PASSAGE:
-- Start --

Dr. Jim Webber is Chief Scientist with Neo Technology, the company behind the popular open source graph database Neo4j, where he researches and develops distributed graph databases and writes open source software. His is a co-author of the book REST in Practice. Jim's blog is located at http://jimwebber.org and he tweets often @jimwebber.

Jepsen: Testing the Partition Tolerance of PostgreSQL, Redis, MongoDB and Riak

Distributed systems are characterized by exchanging state over high-latency or unreliable links. The system must be robust to both node and network failure if it is to operate reliably--however, not all systems satisfy the safety invariants we'd like. In this article, we'll explore some of the design considerations of distributed databases, and how they respond to network partitions.

-- End --

ENTRIES PROVIDED:
-- Start --

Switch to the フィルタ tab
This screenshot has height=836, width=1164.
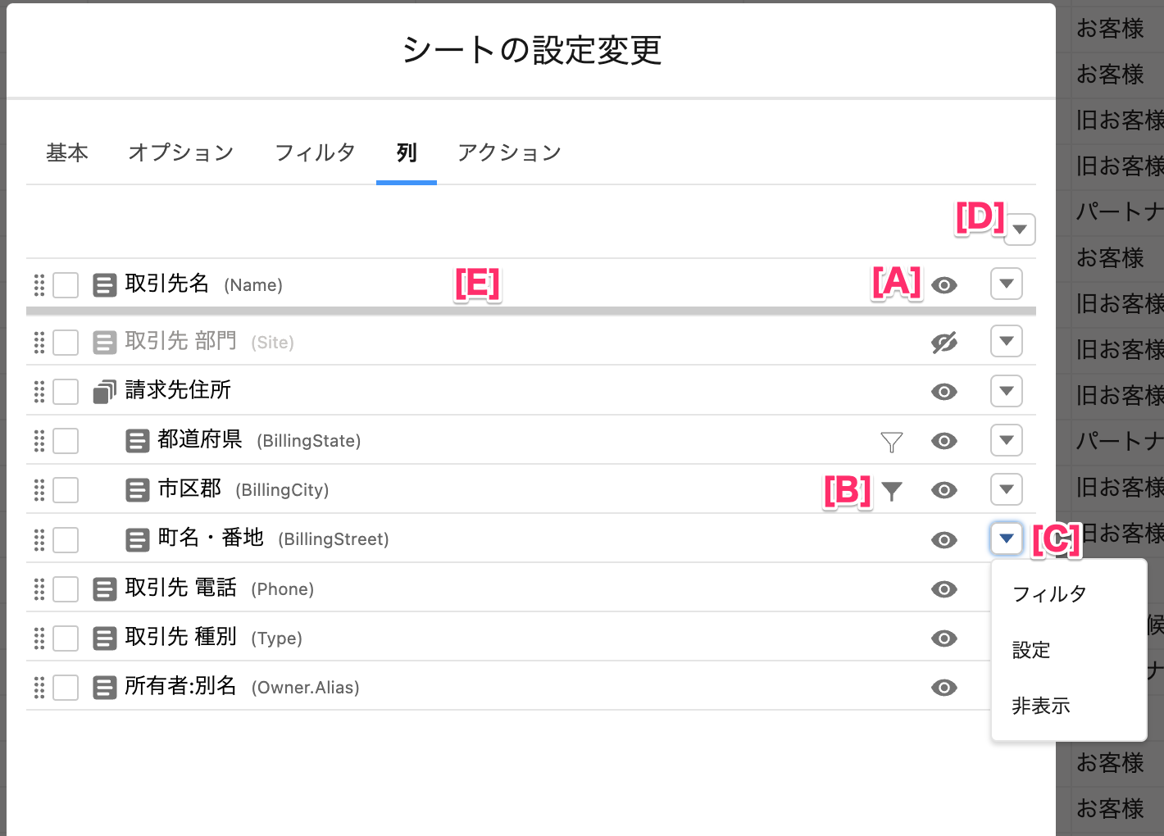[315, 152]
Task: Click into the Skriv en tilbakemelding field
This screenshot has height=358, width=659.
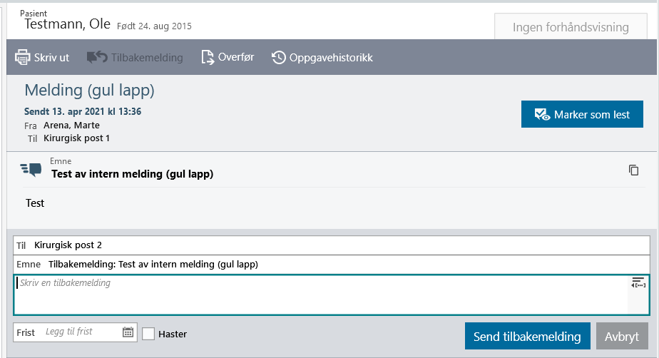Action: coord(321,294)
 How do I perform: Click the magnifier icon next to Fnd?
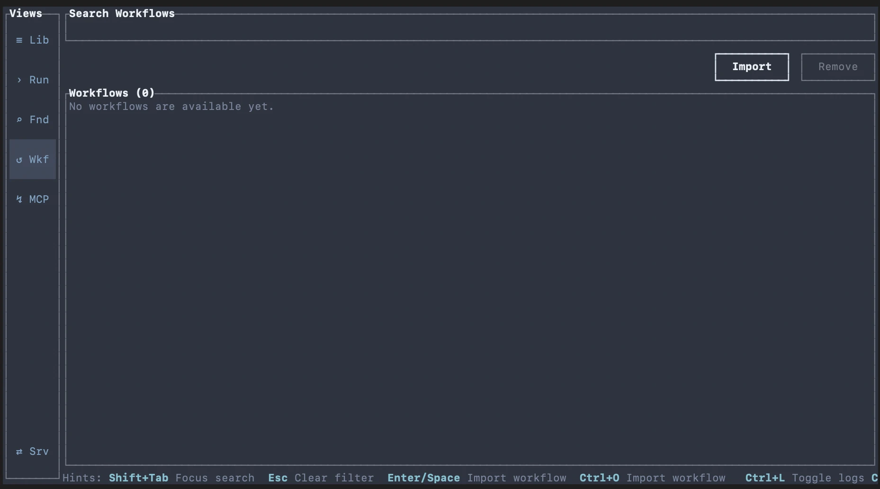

-- End --

EXERCISE REQUIREMENTS:
**a.** According to the passage, what company employs Jim Webber as Chief Scientist?
**b.** Retype the records from the line with "Task: Click into" up to and including the last line of the records, leaving out the pictures.
The records bear no relation to the passage.

SET OF ANSWERS:
**a.** Neo Technology, the company behind the open source graph database Neo4j.

**b.**
Task: Click into the Skriv en tilbakemelding field
This screenshot has height=358, width=659.
Action: coord(321,294)
 How do I perform: Click the magnifier icon next to Fnd?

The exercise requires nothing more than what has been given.